Assurant que «le 450 et le 514 parlent maintenant d'une seule voix» en matière de transports collectifs, le maire de Montréal a descendu en flammes certaines propositions de la Coalition avenir Québec, qu'il qualifie d'«électoralistes».

Publié le 13 août 2012
Karim Benessaieh LA PRESSE

Même s'il s'est défendu en point de presse de viser expressément le parti de François Legault, le maire Tremblay a longuement dénoncé la promesse de faire passer le train de banlieue avant le prolongement du métro dans l'est de la métropole.

Il a du même souffle rejeté la proposition de diminuer le nombre d'élus à Montréal, également avancée par la CAQ en fin de semaine, au motif que la métropole «a besoin de stabilité».

«Je ne voudrais pas que les partis politiques, pour des considérations électoralistes, commencent à diviser le travail que nous avons fait depuis les 11 dernières années. Il n'y a pas de discussion à y avoir entre l'importance des trains de banlieue et celle de prolonger le métro de Montréal. Ce n'est pas une question de projets, ils ont été identifiés, il y en a pour 23 milliards.»

Les 82 municipalités de la Communauté métropolitaine de Montréal sont «unanimes» et réclament surtout les leviers financiers pour réaliser ces projets.

«La question fondamentale, c'est: êtes-vous d'accord pour une taxe d'accises sur l'essence? Une taxe sur l'immatriculation? Un péage régional? Donnez-nous la responsabilité de réaliser nos ambitions.»

Leadership ou vision?

Quant à l'éternel débat sur le nombre d'élus municipaux, que la CAQ propose de faire passer de 103 à 65 en abolissant les conseillers d'arrondissement, le maire juge que «c'est un faux débat» qui va «déstabiliser Montréal». Il a cité l'exemple des arrondissements d'Outremont et de L'Île-Bizard-Sainte-Geneviève, qui se retrouveraient avec un seul élu au conseil municipal. «Vous voulez parler à votre élu, pas à un attaché politique. Ça fait 11 ans que Montréal est un laboratoire d'expériences pour les gouvernements.»

Il a également répliqué à l'accusation de «manque de leadership» lancée par François Legault, préférant parler de «vision». «C'est facile de parler de leadership, mais quelle est la vision? Ce qui prime sur le leadership, c'est la vision, et on en a une, sur le développement de Montréal.»

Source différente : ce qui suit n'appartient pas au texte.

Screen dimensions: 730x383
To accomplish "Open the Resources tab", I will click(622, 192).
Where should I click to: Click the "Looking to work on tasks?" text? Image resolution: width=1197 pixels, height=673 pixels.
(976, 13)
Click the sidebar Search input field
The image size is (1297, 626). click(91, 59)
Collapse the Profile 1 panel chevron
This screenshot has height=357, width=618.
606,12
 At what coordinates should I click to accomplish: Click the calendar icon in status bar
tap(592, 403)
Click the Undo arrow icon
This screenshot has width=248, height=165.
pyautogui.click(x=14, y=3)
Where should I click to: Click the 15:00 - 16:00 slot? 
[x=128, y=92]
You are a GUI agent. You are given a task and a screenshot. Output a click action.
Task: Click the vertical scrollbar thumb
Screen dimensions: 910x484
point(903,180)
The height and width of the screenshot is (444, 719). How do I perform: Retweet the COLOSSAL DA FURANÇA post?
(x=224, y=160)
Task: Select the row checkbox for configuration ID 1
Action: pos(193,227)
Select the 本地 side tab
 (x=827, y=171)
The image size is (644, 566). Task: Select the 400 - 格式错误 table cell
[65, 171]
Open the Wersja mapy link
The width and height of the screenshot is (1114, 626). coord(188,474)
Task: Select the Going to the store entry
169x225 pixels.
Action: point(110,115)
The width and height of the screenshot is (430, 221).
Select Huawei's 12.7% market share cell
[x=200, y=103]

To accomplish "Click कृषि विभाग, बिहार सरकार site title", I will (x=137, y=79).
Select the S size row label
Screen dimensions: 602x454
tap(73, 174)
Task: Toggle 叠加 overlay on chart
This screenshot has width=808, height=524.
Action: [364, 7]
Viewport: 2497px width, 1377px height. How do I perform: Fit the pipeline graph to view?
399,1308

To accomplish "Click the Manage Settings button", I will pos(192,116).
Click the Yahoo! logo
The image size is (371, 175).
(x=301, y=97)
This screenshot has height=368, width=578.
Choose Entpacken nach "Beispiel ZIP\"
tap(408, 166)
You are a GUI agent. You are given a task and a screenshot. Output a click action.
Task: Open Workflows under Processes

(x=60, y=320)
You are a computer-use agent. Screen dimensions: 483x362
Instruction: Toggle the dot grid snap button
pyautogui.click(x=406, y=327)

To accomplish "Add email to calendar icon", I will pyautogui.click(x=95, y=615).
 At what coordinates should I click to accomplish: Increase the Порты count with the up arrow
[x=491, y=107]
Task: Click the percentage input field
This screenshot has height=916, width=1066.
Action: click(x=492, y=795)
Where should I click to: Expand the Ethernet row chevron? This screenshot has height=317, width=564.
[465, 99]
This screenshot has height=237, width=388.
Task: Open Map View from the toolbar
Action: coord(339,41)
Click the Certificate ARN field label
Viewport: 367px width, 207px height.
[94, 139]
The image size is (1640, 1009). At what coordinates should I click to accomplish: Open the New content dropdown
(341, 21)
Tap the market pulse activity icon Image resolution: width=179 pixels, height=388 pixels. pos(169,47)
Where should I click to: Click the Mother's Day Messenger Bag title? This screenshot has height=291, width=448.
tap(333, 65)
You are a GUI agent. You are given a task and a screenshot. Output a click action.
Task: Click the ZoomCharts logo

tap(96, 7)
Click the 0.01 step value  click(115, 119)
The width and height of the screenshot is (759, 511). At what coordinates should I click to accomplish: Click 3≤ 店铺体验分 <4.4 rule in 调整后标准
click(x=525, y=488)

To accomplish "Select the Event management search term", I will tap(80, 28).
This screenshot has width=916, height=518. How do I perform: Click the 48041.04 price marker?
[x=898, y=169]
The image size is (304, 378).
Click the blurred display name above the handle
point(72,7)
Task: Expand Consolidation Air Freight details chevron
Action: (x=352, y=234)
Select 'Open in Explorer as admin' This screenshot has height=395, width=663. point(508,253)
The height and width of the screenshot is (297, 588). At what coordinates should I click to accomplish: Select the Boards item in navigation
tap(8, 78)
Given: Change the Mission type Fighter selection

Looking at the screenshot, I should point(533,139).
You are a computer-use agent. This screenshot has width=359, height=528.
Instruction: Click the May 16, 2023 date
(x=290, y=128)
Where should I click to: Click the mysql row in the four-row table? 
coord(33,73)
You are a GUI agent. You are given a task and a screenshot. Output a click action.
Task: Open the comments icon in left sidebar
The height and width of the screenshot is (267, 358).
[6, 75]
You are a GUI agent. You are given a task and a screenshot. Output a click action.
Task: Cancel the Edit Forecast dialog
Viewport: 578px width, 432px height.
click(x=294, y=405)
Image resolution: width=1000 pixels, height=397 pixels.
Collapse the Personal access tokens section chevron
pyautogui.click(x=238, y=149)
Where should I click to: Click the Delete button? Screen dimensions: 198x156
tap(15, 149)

Le maire a en outre demandé aux partis provinciaux de s'engager à bonifier le fonds de 175 millions pour le développement économique, consenti par le gouvernement Charest. Il souhaite que Québec s'engage en outre à verser une part des 3 milliards en 10 ans nécessaires pour la réfection des infrastructures ainsi qu'à participer au financement de la phase 2 du Quartier des spectacles. Enfin, il demande une aide financière pour décontaminer les sols des anciens sites industriels de l'est de l'île et désenclaver le secteur en prolongeant le boulevard L'Assomption.

Demandes «minées»

Anie Samson, porte-parole du parti de l'opposition officielle Vision Montréal, s'est dit «tout à fait d'accord» avec la proposition de la CAQ de diminuer le nombre d'élus et de centraliser les pouvoirs. «C'est courageux. Montréal ne fonctionne pas. On veut que Montréal ait une vision globale et que les arrondissements aient une saveur locale.»

Elle croit cependant que les demandes du maire Tremblay sont «minées» par les allégations de corruption autour de son administration. «Il n'a pas la crédibilité pour faire ses demandes. Le gouvernement va dire : "OK, on va vous donner l'argent, mais vous aller faire quoi avec?" Ça mine la crédibilité de Montréal, c'est dommage.»